Une tribune pour les luttes

Communiqué commun

Monde arabe : quel printemps pour les femmes ?

« 20 mesures pour l’égalité »

Article mis en ligne le lundi 12 mars 2012

Les femmes, aux côtés des hommes, ont été actrices des mouvements contestataires qui ont secoué le monde arabe en 2011 demandant l’avènement de sociétés démocratiques fondées sur la liberté, l’égalité, la justice et le respect des droits humains. Elles ont, comme les hommes, payé et continuent de payer dans plusieurs pays, le prix fort pour cet engagement. Elles devraient aujourd’hui pouvoir participer pleinement à la vie politique de leur pays. En effet, la participation égale des hommes et des femmes dans toutes les sphères de la société demeure une condition essentielle pour la démocratie et la justice sociale, revendiquées par tous les manifestants.

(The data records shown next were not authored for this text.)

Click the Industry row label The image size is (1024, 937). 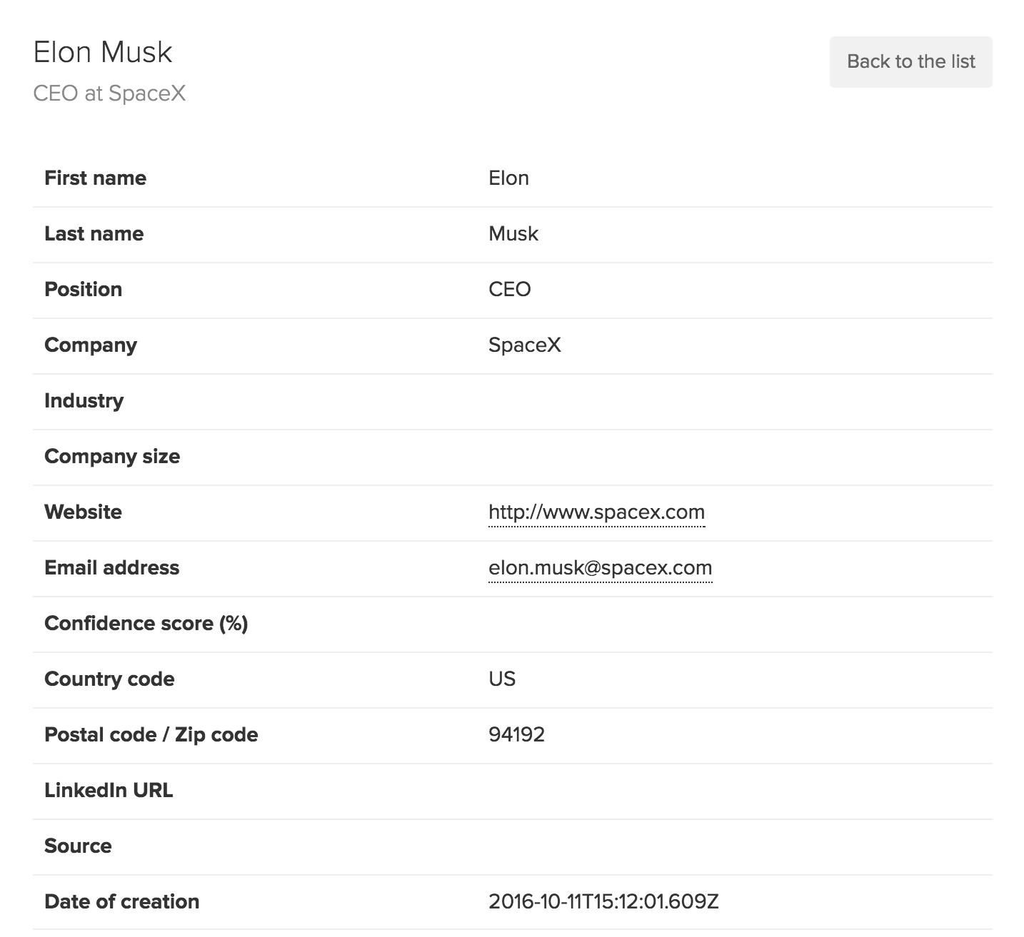[84, 401]
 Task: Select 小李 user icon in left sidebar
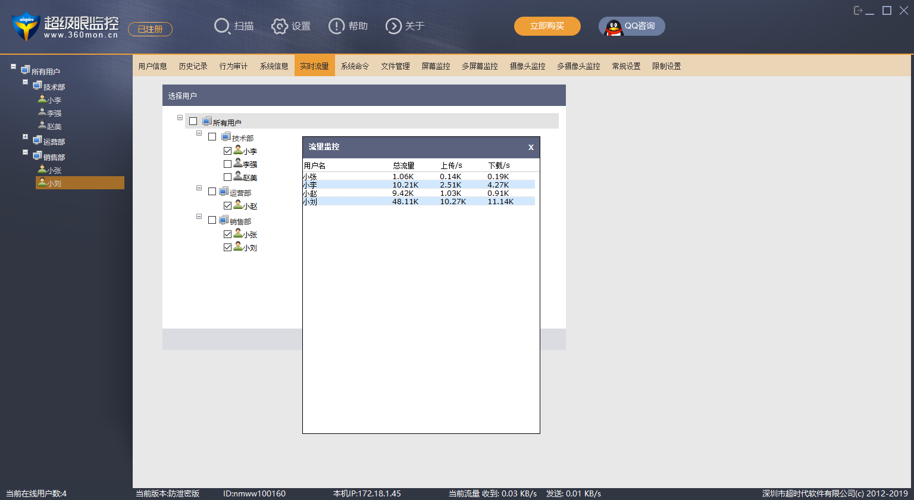42,99
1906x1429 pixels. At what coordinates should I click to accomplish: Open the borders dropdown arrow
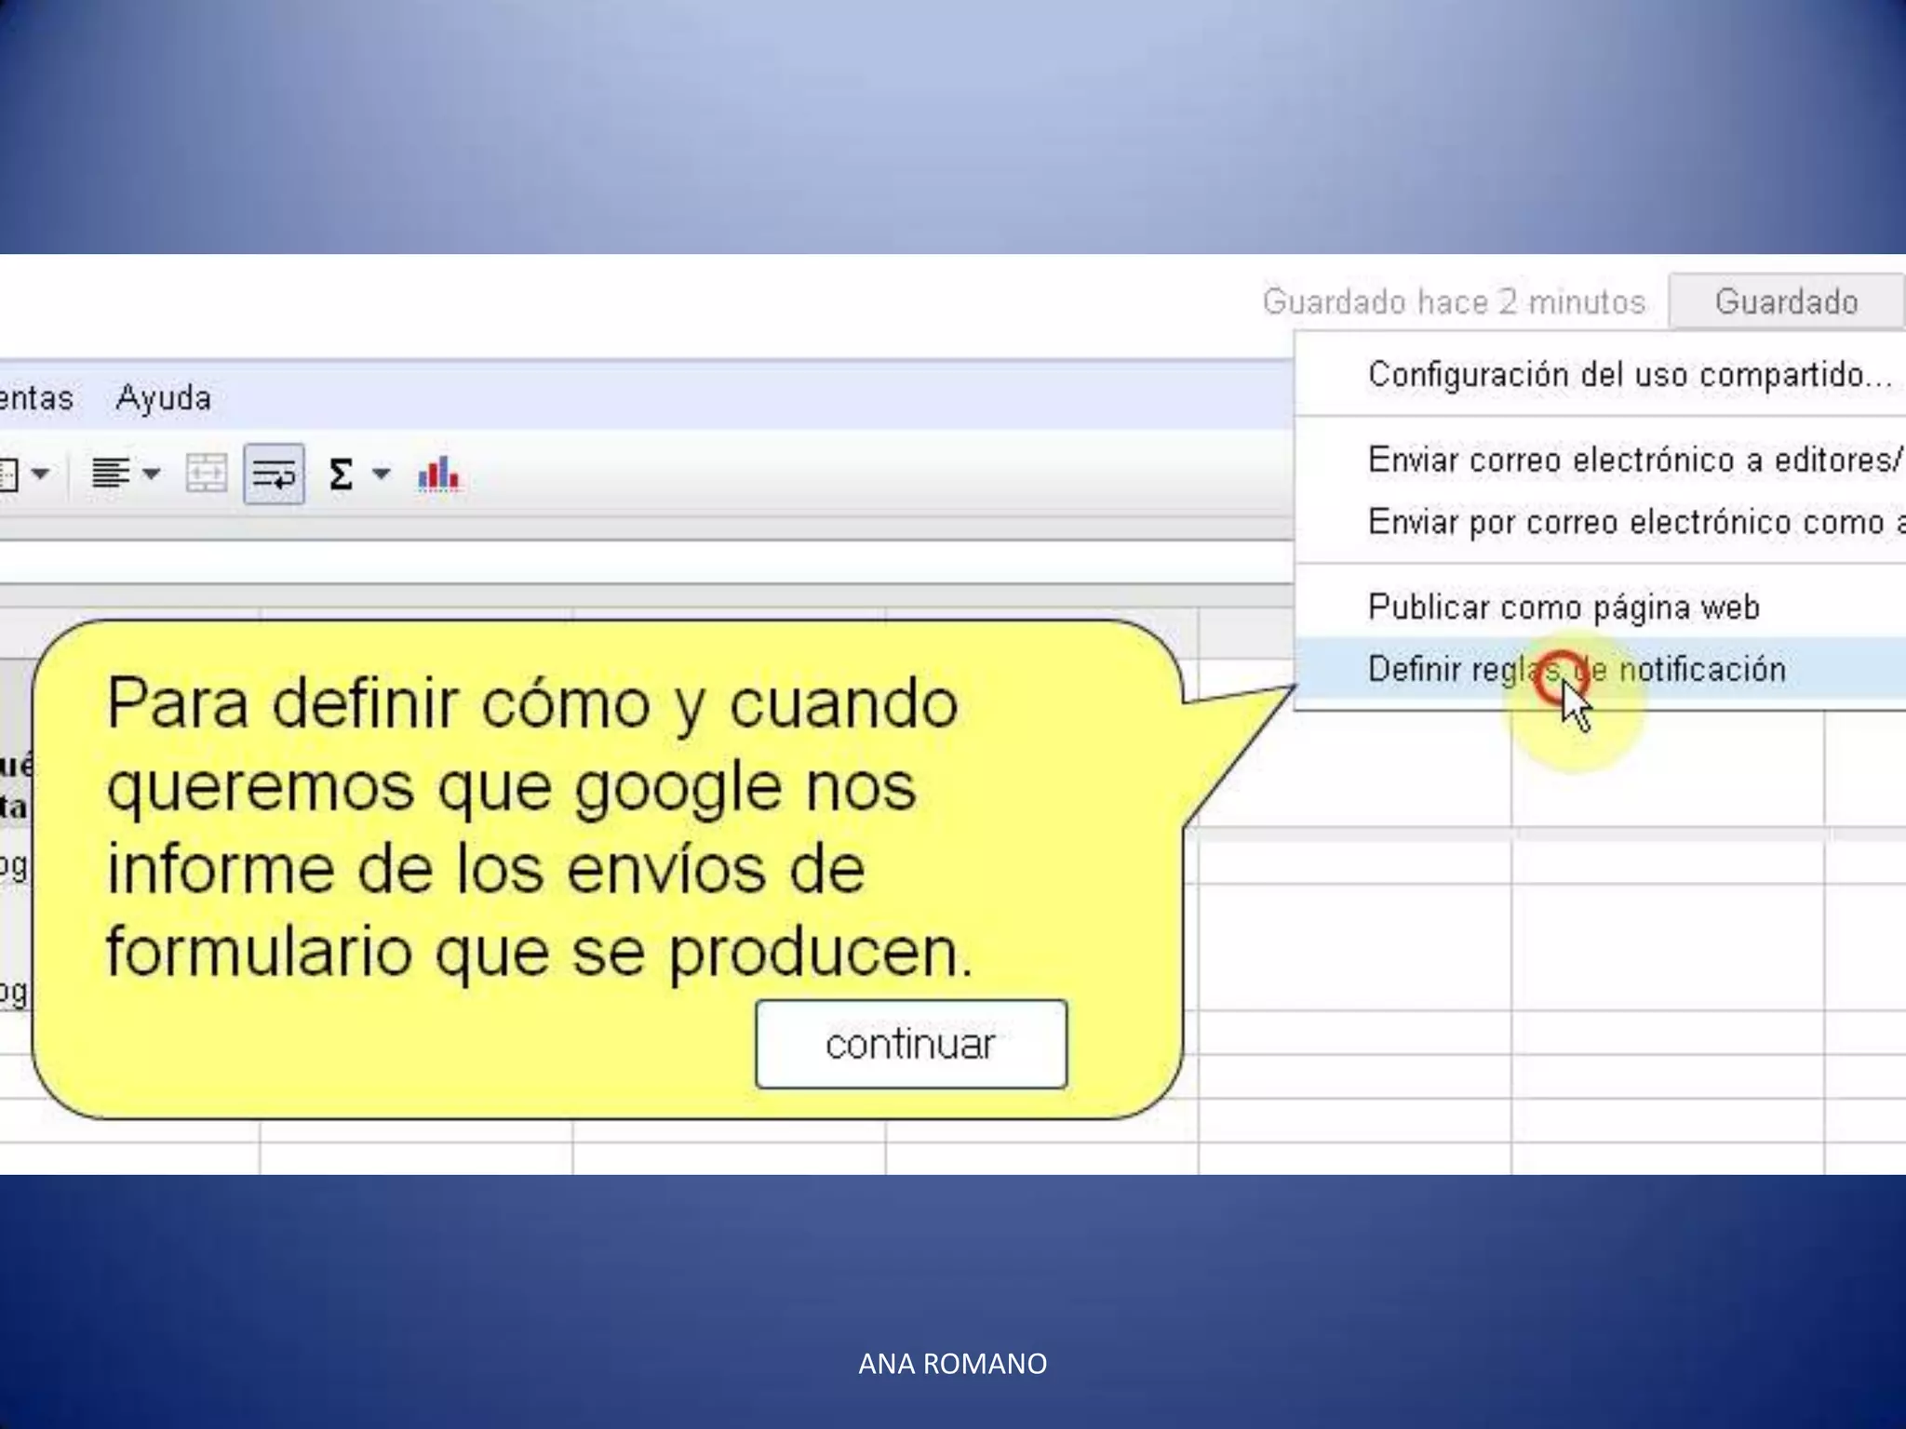click(40, 474)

Les révolutions et les mouvements de contestation représentent de véritables opportunités pour faire évoluer les droits des femmes dans des pays où semblait régner un ordre immuable. Cependant, les événements récents montrent qu’il faut rester vigilant. En effet, les femmes font face à des risques de confiscation d’une révolution qui était aussi la leur. Alors que tous les efforts se focalisent aujourd’hui sur la chute des régimes et le démantèlement des anciens appareils d’État, les revendications relatives aux droits des femmes ont tendance à être marginalisées. Or, l’histoire récente nous rappelle douloureusement que la présence massive des femmes dans l’espace public pendant les révolutions ne leur garantit en aucun cas un rôle dans la vie politique. Au contraire, ces moments d’effervescence peuvent même conduire à un véritable recul de leurs droits.

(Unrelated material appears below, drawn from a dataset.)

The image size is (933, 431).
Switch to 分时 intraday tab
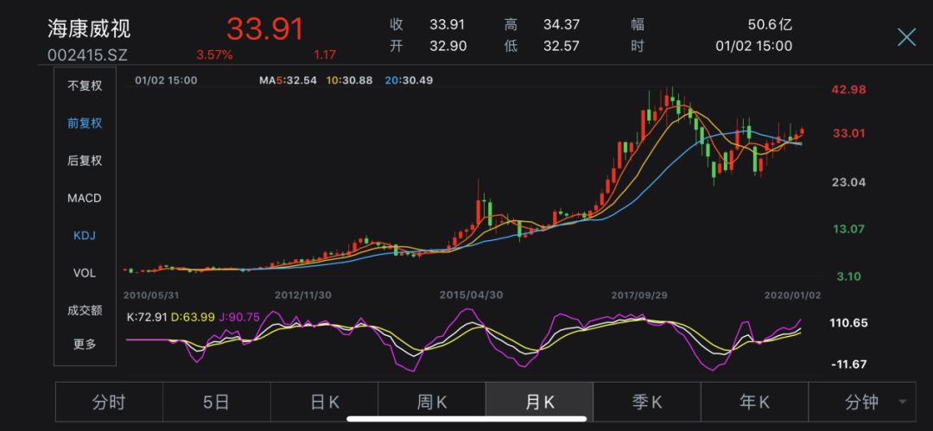109,402
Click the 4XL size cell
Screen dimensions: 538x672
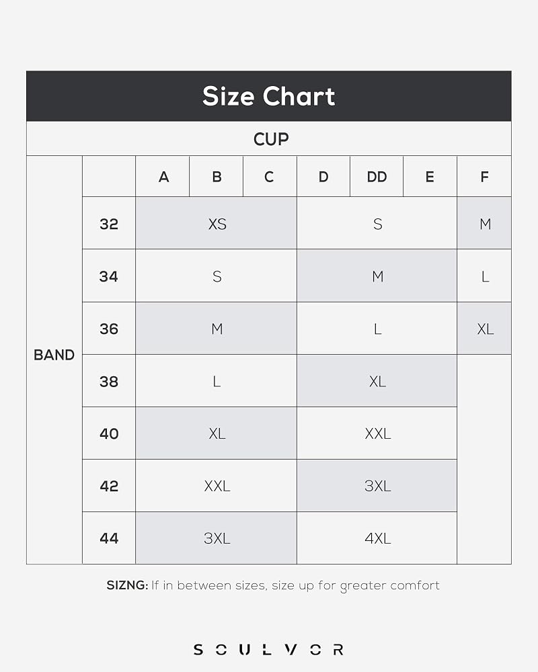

Si la situation des femmes varie selon les pays concernés, les menaces convergent. Les femmes sont aujourd’hui confrontées à des tentatives d’exclusion de la vie publique par certains acteurs de la transition et à des discriminations et des violences de la part de groupes extrémistes, ou des forces de sécurité le plus souvent en toute impunité. Dans ce contexte de transition, où l’on observe déjà une montée en puissance des forces conservatrices, il est plus que jamais nécessaire de prendre des mesures pour consacrer l’égalité entre hommes et femmes, fondement indispensable d’une société démocratique.

Les organisations signataires de cet appel demandent aux autorités nationales et aux parlements de mettre en œuvre les « 20 mesures pour l’égalité » qui suivent.

Elles appellent également les acteurs de la communauté internationale à soutenir la mise en œuvre de ces mesures en soutenant les mouvements nationaux et régionaux de défense des droits des femmes et les organisations de la société civile, en incluant systématiquement les droits des femmes dans les dialogues politiques bilatéraux et/ou multilatéraux avec les pays concernés ; en incluant systématiquement la dimension genre avec des objectifs et des indicateurs spécifiques dans tous les programmes de coopération, quel que soit le secteur..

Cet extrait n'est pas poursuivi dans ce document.